The Amish Are Getting Fracked: Their religion prohibits lawsuits—and the energy companies know it
It was late 2010 when a chipper agent for Kenoil, Inc., a drilling company in Eastern Ohio, drove to the nearby hamlet of Millersburg to visit Lloyd Miller. His car slithered down the hill overlooking the Millers's home and white farm buildings, past a set of pine green drums, pipes, and gauges—a shallow oil well that Kenoil had drilled on the Millers’s property many years ago—and stopped in front of the aluminum barn where the family, who are Amish dairy farmers, lodges its horses and buggy. The agent had an unexpected business proposition for Lloyd and his wife, Edna: Kenoil wanted to lease the right to drill on the Millers's land for shale gas. And for a lease of five years, he could offer them $10 an acre that same day.

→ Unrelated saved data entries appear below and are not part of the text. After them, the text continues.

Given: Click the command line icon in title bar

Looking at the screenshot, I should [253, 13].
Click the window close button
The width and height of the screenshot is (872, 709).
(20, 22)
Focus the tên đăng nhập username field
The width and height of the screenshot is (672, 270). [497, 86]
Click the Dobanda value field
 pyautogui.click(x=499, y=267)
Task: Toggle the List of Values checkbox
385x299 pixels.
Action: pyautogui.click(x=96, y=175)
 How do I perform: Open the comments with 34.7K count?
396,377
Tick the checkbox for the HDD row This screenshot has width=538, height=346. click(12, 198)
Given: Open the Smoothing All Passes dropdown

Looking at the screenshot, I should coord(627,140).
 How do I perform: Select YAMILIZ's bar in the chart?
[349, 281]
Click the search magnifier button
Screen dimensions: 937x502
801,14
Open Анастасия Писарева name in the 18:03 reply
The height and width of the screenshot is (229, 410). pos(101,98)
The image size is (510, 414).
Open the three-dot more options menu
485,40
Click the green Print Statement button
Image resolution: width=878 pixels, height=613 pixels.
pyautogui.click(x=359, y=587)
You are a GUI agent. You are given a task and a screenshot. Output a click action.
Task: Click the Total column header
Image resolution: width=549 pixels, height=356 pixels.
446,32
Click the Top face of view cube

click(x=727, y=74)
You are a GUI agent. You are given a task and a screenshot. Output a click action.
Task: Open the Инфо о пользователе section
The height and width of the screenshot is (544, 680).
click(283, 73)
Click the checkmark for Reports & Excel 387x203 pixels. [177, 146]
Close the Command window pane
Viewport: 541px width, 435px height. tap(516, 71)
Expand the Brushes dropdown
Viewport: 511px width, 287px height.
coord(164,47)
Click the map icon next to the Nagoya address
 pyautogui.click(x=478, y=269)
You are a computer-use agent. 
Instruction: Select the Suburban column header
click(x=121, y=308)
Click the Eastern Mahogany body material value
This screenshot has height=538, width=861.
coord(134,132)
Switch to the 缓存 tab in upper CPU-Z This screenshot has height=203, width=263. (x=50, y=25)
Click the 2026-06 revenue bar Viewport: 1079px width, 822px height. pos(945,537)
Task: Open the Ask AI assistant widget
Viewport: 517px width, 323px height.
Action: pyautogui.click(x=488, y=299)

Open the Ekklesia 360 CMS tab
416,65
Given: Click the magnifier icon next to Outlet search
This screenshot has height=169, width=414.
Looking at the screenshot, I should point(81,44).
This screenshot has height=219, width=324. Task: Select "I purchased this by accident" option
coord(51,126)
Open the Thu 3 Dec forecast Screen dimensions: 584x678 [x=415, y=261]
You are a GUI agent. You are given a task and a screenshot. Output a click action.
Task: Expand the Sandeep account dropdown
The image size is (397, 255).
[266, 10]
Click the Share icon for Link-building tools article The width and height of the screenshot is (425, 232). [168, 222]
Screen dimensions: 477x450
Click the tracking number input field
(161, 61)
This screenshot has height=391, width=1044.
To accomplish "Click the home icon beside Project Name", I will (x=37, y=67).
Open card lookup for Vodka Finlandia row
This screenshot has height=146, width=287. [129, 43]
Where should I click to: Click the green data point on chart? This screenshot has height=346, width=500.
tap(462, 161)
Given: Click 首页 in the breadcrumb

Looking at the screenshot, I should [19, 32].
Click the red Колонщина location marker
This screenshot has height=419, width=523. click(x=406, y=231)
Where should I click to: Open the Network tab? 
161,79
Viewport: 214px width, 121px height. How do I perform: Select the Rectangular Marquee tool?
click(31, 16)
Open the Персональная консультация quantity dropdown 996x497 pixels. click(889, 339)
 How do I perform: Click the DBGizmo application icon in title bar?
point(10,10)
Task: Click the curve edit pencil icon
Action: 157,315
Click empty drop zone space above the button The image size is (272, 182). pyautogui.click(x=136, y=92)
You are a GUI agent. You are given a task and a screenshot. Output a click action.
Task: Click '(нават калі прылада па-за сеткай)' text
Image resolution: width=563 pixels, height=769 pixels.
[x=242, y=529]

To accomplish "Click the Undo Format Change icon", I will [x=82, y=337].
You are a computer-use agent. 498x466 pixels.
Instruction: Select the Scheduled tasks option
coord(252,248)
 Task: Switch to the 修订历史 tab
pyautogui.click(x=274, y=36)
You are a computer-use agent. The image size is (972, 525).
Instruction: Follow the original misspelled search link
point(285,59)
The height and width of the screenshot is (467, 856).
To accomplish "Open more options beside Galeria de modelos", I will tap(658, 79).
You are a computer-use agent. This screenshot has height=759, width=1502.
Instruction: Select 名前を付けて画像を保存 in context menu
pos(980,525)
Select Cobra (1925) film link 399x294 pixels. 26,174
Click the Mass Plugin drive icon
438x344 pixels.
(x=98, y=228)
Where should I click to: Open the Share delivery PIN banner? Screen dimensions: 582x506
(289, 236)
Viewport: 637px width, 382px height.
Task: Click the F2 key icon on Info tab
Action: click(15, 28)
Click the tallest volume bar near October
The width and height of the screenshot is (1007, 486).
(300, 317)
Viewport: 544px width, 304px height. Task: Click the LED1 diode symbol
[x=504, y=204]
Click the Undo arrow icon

The timing felt providential. The couple, who have several young children, were still paying off a 2006 loan they’d used to buy a small farm adjoining theirs. Gazing in the direction of his 158 acres, as he talked with me at his kitchen table in March, Miller said, “We thought, ‘Hey, that’s $1,500 we didn’t have.’” Still, he asked the agent about rumors of farmers who’d been given much larger signing bonuses in similar deals. He remembered the agent grinning dismissively as he said farms in the area were not leasing for more than what was offered. Miller, 46, considered the Kenoil well on the hill, and the years of good relations he had enjoyed with the company. “I just trusted him,” he said. The Millers signed the lease.
It was maybe two weeks, Miller figured, before they realized the enormity of what they’d done. First, their local paper, The Bargain Hunter, carried a front-page story advising farmers their land could be worth hundreds per acre to oil and gas companies. He compared notes with landowners nearby while on trips to the sale barns where farmers trade livestock, and when other farmers delivered hay for his cows. Miller is physically imposing—stout and broad-shouldered—but also painfully timid. When pressed on what his neighbors had earned, he gazed for a long time at Edna, who, with one of their daughters, was chalking the outline of a man’s pantleg onto a bolt of wool rolled out on the table. “My wife and I took turns kicking each other in the butt.” He paused for a long while. “Our ten dollars an acre compared to $1,000.”
Indeed, many area farms had leased for thousands. Even by a conservative calculation, the couple said they had missed out on a $79,000 signing bonus. (Kenoil declined to comment). Several times, they have felt the sting of their mistake, as during last year’s drought, when a decimated corn crop forced them to buy extra feed for the milking cows, costing thousands of dollars. The Millers have also tried to undo their misstep. Around the beginning of 2011, Lloyd presented his lease and his story to a lawyer, who said that by telling the Millers that $10 an acre represented the best deal available to them, the agent had committed fraud. He told Miller he could take Kenoil to court. “But I said, ‘Hey, that’s something we don’t do,’” Miller said. “He’s got to live with his conscience.”